What seems to be causing this is that Eigen (?) cannot handle adding (or other binary operations) involving a matrix that contains double types and and ‍fvar<var>. That is, when I perform operations using both double and T matrices that get promoted to fvar<var> in the hessian functional. This doesn’t happen happen when I just do the gradient functional in which case I can add two matrices of double and T (to be promoted to var inside the gradient functional. Here’s a minimal example to reproduce the issue

#include <iostream>
#include "stan/math/mix/mat.hpp"
#include <Eigen/Dense>

using namespace Eigen;
using namespace stan::math;

int main() {
  Matrix<double, Dynamic, 1>x(2);
  x << 1, 1;
  Matrix<var, Dynamic, 1>v(2);
  v << 2, 2;
  // fvar<var> is what's used inside hessian functional
  Matrix<fvar<var>, Dynamic, 1>fv(2);
  fv << 3, 3;
  // this line is fine
  v  = v + x;
  // compilation fails on this line
  fv = fv + x;
}

Maybe this is happening because I’m using the library in a way that I’m not supposed to, in which case you should pardon me.
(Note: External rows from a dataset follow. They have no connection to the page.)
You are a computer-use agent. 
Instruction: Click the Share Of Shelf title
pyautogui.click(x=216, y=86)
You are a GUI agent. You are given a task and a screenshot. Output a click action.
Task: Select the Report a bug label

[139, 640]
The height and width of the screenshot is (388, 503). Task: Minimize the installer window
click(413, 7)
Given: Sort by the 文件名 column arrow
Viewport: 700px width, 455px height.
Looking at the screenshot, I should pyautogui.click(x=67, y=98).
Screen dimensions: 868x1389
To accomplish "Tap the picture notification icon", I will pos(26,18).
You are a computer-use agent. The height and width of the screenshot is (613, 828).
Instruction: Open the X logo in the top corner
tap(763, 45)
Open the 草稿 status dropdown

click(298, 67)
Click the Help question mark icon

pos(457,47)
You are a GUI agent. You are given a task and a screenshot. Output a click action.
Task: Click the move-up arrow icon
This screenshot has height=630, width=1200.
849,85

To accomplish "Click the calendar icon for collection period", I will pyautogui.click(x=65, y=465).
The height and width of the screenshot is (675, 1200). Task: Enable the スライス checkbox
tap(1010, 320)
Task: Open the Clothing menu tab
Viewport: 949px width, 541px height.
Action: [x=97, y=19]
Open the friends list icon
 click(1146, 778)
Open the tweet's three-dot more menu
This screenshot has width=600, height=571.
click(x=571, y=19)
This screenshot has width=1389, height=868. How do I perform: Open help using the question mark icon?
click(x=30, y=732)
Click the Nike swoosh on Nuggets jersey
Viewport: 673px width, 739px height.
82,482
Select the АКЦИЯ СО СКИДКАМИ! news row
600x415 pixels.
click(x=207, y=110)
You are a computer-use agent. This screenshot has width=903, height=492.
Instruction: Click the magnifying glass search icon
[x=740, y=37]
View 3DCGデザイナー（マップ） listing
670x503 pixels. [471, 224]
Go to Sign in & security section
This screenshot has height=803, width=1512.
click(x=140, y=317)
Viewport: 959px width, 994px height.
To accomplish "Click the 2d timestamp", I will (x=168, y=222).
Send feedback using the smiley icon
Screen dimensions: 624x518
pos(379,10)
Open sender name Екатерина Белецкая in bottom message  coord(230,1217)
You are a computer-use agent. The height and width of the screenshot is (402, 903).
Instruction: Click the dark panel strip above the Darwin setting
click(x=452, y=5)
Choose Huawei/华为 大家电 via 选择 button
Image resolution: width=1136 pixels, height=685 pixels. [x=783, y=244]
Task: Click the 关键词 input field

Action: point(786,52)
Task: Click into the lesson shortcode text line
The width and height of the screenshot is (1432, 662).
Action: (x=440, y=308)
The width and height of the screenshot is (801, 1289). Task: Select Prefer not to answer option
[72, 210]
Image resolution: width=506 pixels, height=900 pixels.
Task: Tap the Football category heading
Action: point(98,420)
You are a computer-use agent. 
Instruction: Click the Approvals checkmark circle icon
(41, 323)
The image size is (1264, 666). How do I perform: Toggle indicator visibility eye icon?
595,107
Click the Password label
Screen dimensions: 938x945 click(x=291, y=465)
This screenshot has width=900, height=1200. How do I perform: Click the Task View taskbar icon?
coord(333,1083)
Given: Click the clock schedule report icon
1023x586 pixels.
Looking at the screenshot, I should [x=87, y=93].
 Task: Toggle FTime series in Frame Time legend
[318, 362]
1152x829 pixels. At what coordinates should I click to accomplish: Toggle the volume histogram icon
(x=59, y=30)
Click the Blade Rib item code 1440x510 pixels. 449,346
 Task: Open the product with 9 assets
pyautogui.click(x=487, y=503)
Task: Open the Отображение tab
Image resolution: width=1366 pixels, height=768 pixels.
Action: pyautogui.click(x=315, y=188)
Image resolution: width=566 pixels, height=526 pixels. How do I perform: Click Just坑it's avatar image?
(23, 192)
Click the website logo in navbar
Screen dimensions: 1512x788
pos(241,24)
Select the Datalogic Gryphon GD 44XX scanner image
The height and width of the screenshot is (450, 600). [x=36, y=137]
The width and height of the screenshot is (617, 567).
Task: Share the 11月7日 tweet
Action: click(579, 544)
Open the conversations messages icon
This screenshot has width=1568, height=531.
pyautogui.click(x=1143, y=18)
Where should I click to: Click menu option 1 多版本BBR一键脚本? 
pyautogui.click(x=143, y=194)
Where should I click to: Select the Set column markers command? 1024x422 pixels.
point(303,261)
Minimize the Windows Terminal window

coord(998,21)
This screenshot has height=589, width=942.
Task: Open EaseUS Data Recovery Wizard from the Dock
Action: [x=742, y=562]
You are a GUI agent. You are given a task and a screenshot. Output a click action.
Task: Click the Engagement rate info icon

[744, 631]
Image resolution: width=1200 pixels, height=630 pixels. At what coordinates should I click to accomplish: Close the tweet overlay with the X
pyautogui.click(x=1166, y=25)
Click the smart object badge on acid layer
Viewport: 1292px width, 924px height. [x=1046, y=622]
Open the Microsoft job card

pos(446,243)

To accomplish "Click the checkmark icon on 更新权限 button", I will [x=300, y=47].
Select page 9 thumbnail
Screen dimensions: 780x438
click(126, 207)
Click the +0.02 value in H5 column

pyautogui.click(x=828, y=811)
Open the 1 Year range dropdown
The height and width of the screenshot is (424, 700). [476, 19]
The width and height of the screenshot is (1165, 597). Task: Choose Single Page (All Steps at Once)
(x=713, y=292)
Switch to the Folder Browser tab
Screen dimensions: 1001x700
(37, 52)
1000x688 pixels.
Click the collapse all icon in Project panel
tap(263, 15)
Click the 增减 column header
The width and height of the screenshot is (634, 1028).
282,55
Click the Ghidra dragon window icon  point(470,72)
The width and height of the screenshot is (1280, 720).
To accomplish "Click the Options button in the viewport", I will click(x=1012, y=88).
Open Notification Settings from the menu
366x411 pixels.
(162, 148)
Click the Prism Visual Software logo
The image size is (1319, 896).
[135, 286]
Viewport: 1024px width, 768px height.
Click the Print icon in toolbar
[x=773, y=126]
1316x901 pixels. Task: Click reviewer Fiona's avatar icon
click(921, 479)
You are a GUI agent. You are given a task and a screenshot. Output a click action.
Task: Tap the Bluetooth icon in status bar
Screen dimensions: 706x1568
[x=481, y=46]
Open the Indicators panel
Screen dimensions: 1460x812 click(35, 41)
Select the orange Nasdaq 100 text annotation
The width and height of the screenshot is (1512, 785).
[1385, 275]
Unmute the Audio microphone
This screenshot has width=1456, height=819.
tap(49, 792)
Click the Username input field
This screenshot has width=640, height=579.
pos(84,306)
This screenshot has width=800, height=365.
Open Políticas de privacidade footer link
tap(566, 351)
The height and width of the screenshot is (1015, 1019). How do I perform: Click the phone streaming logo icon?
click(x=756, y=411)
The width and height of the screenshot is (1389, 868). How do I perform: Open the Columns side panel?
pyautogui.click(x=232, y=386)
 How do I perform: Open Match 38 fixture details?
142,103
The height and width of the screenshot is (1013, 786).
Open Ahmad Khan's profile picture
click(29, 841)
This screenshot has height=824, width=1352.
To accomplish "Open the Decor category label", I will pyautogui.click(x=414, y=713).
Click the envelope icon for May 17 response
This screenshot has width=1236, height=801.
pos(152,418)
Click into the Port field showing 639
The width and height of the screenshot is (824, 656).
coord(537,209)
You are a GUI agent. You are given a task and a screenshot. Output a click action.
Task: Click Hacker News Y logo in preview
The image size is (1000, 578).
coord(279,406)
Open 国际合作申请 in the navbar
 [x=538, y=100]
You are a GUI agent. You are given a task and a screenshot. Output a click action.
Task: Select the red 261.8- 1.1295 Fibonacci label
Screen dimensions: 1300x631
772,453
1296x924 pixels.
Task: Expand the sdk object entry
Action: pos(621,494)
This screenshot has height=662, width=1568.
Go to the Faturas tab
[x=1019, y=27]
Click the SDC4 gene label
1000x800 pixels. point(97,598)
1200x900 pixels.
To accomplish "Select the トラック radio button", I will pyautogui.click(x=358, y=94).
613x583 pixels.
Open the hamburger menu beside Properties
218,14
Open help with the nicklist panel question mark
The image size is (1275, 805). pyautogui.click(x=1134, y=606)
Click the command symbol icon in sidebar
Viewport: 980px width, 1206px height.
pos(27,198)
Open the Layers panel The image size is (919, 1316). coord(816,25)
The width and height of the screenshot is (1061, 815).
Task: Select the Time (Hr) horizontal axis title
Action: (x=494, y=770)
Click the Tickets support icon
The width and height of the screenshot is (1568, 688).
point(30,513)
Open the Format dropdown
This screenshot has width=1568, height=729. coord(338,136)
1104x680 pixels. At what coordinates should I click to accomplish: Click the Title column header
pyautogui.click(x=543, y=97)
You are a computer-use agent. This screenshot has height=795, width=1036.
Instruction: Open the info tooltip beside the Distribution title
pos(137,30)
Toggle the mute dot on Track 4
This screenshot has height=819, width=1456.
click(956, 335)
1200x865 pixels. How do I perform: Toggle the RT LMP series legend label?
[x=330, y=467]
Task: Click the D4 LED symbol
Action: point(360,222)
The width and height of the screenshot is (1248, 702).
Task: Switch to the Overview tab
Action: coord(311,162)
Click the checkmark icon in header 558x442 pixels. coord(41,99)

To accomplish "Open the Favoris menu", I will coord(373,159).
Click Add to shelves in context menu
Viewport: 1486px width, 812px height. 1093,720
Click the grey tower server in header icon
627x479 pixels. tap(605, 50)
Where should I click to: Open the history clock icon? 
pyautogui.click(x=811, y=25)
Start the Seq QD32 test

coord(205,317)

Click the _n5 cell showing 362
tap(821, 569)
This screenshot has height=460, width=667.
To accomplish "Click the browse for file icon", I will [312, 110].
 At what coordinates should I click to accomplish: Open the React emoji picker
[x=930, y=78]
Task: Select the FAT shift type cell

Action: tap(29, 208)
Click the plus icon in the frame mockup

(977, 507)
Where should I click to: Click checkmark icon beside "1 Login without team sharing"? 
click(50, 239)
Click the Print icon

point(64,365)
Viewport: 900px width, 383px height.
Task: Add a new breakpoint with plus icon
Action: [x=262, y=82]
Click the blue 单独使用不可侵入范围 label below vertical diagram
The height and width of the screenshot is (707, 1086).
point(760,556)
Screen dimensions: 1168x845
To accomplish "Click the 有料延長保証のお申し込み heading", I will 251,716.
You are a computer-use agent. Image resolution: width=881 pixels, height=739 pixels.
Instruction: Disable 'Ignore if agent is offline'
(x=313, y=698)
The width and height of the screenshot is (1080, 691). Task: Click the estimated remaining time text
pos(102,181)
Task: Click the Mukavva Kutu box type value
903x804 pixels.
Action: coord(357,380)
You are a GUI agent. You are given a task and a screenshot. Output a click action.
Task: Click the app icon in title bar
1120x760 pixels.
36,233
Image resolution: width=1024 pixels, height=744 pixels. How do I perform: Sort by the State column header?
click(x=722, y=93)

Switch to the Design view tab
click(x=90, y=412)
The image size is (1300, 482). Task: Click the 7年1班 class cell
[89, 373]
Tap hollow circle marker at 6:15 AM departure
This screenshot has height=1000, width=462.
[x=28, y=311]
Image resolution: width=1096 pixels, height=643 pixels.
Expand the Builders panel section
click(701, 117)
But I wasn’t able to find documentation on how to properly call the stan math hessian functional from C++ code.

I’m using Stan Math Library 2.17 with LLVM 6 on macOS 10.13.

I found this thread in the discussions which is the most similar to the problem I have:

I wonder if the recommended workaround is still the same as the ones suggested there.

The problem is that our fvar autodiff hasn’t been fully tested. We should’ve never included it in the code base as is. Our intention has been to thoroughly test and fix everything, but we have never found the time. So we haven’t had any of the Stan algorithms rely on forward-mode autodiff.

Most of the scalar and probably functions are thoroughly tested for higher-order. Just not the matrix functions. We should have lots of warnings in the code.

I see. Thank you for the clarification, Bob. I’m really impressed by the elegance of Stan math library compared to the other autodiff libraries out there and I hope this feature will get ready at some point too. If I can be of any help in testing and finding bugs I’d be happy to help.

How are your template metaprogramming skills and matrix derivatives? What we need to do is take the testing framework I wrote for scalar functions with single outputs and extend it in general to Jacobians and then matrix inputs and outputs. I know how to do it, but not well enough to lay out exact instructions.